[What this task involves]
List every distinct dollar amount given in the passage below about the Revance collaboration.

[Exercise passage]
━━━━━━━━━━

On December 11, 2007, we entered into a strategic collaboration with Revance whereby we made an equity investment in Revance and purchased an option to acquire Revance or to license exclusively in North America Revances novel topical botulinum toxin type A product currently under clinical development. The consideration to be paid to Revance upon our exercise of the option will be at an amount that will approximate the then fair value of Revance or the license of the product under development, as determined by an independent appraisal. Our option is exercisable after Revance completes an End of Phase 2 meeting as determined by the FDA. In consideration for our $20.0 million payment, we received preferred stock representing an approximate 13.7 percent ownership in Revance, or approximately 11.7 percent on a fully diluted basis, and the option to acquire Revance or to license the product under development. The $20.0 million was expected to be used by Revance primarily for the development of the new product. Approximately $12.0 million of the $20.0 million payment represents the fair value of the investment in Revance at the time of the investment and was included in other long-term assets in our consolidated balance sheets as of December 31, 2007. The remaining $8.0 million, which is non-refundable and is expected to be utilized in the development of the new product, represents the residual value of the option to acquire Revance or to license the product under development and was recognized as research and development expense during the year ended December 31, 2007.

━━━━━━━━━━

[Listed records]
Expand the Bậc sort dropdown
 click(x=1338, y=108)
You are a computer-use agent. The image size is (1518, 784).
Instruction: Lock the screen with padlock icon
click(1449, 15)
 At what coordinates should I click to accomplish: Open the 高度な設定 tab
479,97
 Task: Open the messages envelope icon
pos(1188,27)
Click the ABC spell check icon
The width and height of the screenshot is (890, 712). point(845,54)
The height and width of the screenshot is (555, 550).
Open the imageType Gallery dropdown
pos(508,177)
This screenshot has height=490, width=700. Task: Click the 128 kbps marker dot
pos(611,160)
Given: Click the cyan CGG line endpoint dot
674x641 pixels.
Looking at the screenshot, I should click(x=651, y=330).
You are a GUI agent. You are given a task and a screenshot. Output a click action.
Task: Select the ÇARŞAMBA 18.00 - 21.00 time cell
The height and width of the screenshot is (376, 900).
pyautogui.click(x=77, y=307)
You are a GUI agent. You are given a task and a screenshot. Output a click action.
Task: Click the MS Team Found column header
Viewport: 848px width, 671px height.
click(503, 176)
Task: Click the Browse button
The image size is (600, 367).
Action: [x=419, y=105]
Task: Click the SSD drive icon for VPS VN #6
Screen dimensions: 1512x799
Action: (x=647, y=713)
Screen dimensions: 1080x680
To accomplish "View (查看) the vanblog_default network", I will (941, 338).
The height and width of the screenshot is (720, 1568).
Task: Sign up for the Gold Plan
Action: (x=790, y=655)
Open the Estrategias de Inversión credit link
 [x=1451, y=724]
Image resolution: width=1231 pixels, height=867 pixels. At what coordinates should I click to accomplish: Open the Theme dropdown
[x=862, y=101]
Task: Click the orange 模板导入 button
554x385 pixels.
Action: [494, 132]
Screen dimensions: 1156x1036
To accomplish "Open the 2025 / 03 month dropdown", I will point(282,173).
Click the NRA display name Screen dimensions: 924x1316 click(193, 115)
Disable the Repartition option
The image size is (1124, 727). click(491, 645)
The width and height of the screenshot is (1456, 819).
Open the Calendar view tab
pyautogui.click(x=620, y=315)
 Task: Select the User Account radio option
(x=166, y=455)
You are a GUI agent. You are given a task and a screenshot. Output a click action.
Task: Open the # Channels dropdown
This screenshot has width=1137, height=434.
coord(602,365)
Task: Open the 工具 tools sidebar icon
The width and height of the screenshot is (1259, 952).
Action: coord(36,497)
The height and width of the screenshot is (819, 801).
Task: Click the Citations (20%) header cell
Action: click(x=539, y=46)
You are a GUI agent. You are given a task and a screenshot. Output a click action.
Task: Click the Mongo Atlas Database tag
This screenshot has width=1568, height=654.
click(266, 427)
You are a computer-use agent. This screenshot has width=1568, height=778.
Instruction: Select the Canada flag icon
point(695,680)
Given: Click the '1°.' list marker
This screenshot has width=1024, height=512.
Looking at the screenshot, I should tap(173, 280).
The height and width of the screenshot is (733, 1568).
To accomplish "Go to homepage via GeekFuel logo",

━━━━━━━━━━

[Written reply]
$20.0 million, $12.0 million, $8.0 million